Every resource dereferences at /id/{type}/{id} as JSON-LD or Turtle (e.g. a page's /id/page/{canonical_id}), and the whole model is downloadable as a live Turtle dump or N-Triples. A public/restricted ACL split means content that isn't anonymously viewable never materialises in the public dataset — so the linked-data surface is safe to expose. Any RDF tool — a triple store, a SPARQL dashboard, a reasoner — can consume the wiki directly.

Use case: governed shared human + AI curation

Most "AI wiki" tools bolt a chatbot onto a document store. Wikantik makes the model itself a shared, governed artifact that humans and agents build together without it drifting between a human convention and an agent's guesses:

  • One schema. The structured frontmatter editor, the page Knowledge tab, the admin panel, and the MCP tools an agent calls all read the same server-authoritative schema and return the same suggestion-bearing validation messages — so an agent self-corrects exactly like a person does.
  • A write-time SHACL gate. Structurally invalid relations are refused at write time, citing the violated shape — there is no path, human or machine, that bypasses it.
  • Provenance & audit. Every entity and edge carries provenance (human-authored, human-curated, AI-inferred, AI-reviewed), and administrative changes land in a tamper-evident, hash-chained audit log.
  • A drift burn-down dashboard. A corpus-wide sweep counts every remaining metadata warning and SHACL non-conformance, with trends and per-item drill-downs — so inconsistency is measurable and can be driven to zero.

SEO that can't drift

A page's public structured data and its internal model are two faces of one truth: the schema.org @type and sameAs emitted for search engines are re-sourced from the ontology (a hub becomes a CollectionPage, a runbook a HowTo, a design doc a TechArticle). You can't have rich, correct structured data that silently disagrees with what the wiki actually models — because they come from the same place.

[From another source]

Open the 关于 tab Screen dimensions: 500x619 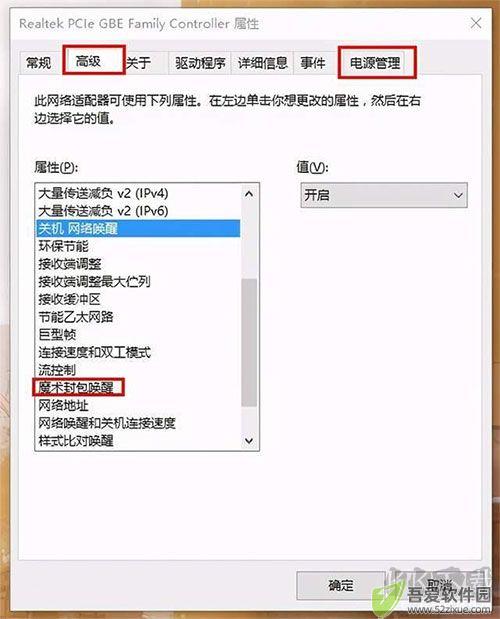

The Knowledge Graph and the ontology

The Knowledge Graph is the extracted entities and edges in the database; the ontology is the formal RDF/OWL model layered over the whole wiki — those entities plus page concepts and SKOS clusters/tags — that makes all of it queryable, standards-based linked data. They're complementary: the Knowledge Graph supplies much of the substance, the ontology supplies the schema, the IRIs, and the query surface. (Neither is the Page Graph, which is the separate graph of real wikilinks used for navigation.)

Frequently asked questions

What is the difference between the Knowledge Graph and the ontology?

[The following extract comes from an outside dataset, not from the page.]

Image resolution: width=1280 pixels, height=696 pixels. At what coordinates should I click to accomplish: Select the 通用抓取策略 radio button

The Knowledge Graph is the LLM-extracted entities and edges stored in the database. The ontology is the formal RDF/OWL model layered over the whole wiki — those entities, plus each page as a typed concept and each cluster and tag as a SKOS concept — all conforming to one vocabulary and queryable over SPARQL.

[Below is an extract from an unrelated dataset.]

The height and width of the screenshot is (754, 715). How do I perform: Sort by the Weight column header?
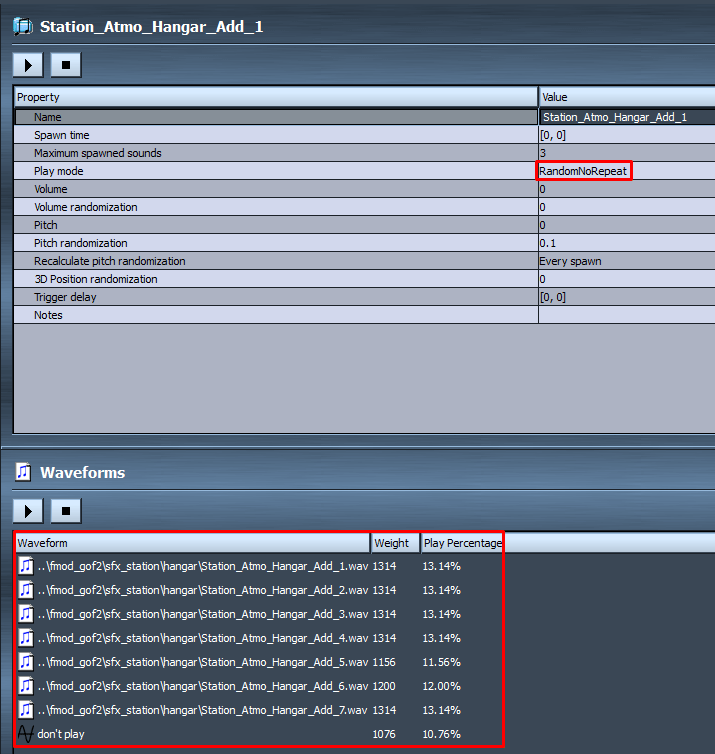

Can I query the wiki with SPARQL?

Yes — a public, read-only endpoint at /sparql accepts SELECT, ASK, and CONSTRUCT (with a result cap and timeout). Resources dereference at /id/{type}/{id} as JSON-LD or Turtle, and full dumps live at /export/ontology.ttl and /export/graph.nt. A public/restricted ACL split keeps non-public content out of the dataset.

How is the ontology kept correct as humans and AI agents both edit it?

Every curation surface reads the same schema and passes through the same write-time SHACL gate, provenance stamping, and audit log; invalid relations are refused at write time. A corpus-wide drift dashboard tracks any remaining inconsistencies so they can be burned down to zero.